Top paying industries for patient care technician jobs are:

  • Federal Executive Branch (OES Designation) with hourly mean wage of $17,68,
  • Colleges, Universities and professional schools with hourly mean wage of $15,86,
  • Scientific Research and Development Services with hourly mean wage of $15,51,
  • Educational Support Services with hourly mean wage of $15,27.

So, with the data collected, we can see that the percentage of salary increase from 2011 to 2015 is increasing and so is the number of employees in this occupation. Annual wage depends on location, experience and skills you possess. The more experience you gain, more you get payed. If you have most wanted skills in patient care technician occupation, it provides you great chances of getting hired and earning increase in payment. Additional training or certification also affects the median wage which again depends on the state you work in. Once you start your career, through collected working hours and gained work experience, you can expect increase in salary, with additional bonuses and raises as well. Start your career as soon as possible and earn your increase in salary as an experienced patient care technicians do. From the minimum of roughly $19,000 annual wage you can climb up to approximately $37,000 per year.

Job outlook

According to the data collected by the Bureau of Labor Statistics, employment of patient care technicians or nursing assistants, is projected to grow by 18 percent from 2014 to 2024, which is much faster than the average for all occupations. Employment of nursing assistants in 2014 reached the number of 1,492,10 which will rise by additional 262,000 open jobs by the year of 2024. As teh baby boom population slowly ages, that means that many patient care technicians and certified nursing assistants will be needed to assist and take care of the elderly. Great percent of the elderly population experience dementia, physical pain and some chronic diseases like heart disease or diabetes. Most of them will be unable to keep their daily activities of living by themselves, which means more work and more requirements for patient care technicians. Healthcare facilities like hospitals, nursing homes or assisted living facilities for the elderly will demand high number of experienced or certified patient care technicians. Even though beginners payment is lower than average and the emotional and physical distress often makes many applicants leave their careers, many of them are very aspiring to become professional nursing assistants and they will easily replace and fulfill abandoned jobs by those who gave up.

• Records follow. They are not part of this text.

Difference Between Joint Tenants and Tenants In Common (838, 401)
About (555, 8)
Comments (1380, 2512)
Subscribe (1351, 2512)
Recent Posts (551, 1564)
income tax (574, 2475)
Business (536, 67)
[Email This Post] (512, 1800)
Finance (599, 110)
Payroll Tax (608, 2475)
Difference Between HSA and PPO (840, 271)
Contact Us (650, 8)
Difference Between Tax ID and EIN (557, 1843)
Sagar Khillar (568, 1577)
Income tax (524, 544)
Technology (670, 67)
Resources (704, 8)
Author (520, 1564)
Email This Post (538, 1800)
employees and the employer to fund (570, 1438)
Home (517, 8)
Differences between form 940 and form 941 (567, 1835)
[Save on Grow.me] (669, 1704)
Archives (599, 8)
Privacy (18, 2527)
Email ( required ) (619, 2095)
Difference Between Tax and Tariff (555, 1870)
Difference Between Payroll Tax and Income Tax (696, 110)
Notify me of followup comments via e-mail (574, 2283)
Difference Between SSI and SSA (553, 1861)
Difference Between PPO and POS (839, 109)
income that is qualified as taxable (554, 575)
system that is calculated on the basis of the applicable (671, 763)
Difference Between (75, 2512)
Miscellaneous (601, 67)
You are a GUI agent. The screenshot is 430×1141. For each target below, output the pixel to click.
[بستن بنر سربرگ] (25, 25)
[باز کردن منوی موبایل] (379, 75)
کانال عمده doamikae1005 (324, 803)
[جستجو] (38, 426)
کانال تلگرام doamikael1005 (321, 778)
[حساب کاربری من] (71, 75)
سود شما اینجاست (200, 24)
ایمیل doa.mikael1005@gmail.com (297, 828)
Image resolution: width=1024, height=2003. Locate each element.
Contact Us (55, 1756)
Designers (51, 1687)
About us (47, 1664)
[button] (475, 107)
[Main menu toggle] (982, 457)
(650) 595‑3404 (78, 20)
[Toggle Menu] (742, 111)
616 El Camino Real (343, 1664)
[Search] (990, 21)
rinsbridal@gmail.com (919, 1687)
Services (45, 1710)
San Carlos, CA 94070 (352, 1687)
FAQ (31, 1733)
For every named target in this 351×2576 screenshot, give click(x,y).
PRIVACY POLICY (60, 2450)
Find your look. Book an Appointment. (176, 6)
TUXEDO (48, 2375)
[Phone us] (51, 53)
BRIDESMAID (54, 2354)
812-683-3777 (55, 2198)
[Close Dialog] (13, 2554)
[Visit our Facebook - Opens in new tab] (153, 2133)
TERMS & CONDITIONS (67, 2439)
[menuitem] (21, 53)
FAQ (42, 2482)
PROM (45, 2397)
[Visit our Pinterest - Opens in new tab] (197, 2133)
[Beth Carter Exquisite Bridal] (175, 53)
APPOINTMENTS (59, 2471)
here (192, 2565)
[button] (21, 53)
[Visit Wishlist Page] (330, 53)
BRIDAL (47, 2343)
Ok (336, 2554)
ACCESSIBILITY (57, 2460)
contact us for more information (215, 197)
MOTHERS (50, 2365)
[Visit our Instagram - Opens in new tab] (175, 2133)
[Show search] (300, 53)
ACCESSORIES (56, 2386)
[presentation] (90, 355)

To become professional and certified patient care technician, finishing high school, enrolling in a training program with great classes and real-life courses, gaining a diploma or a certificate and collecting working hours will make your career bloom and your salary raise. Once you decide what is the best option to pursue your patient care technician career, you will be able to gain everything required to begin your life as a nursing assistant. Start as soon as possible and build up experience, qualities and skills that are desirable, through your work of helping those who are sick, old or injured. This is great opportunity to get payed for the job you’d love.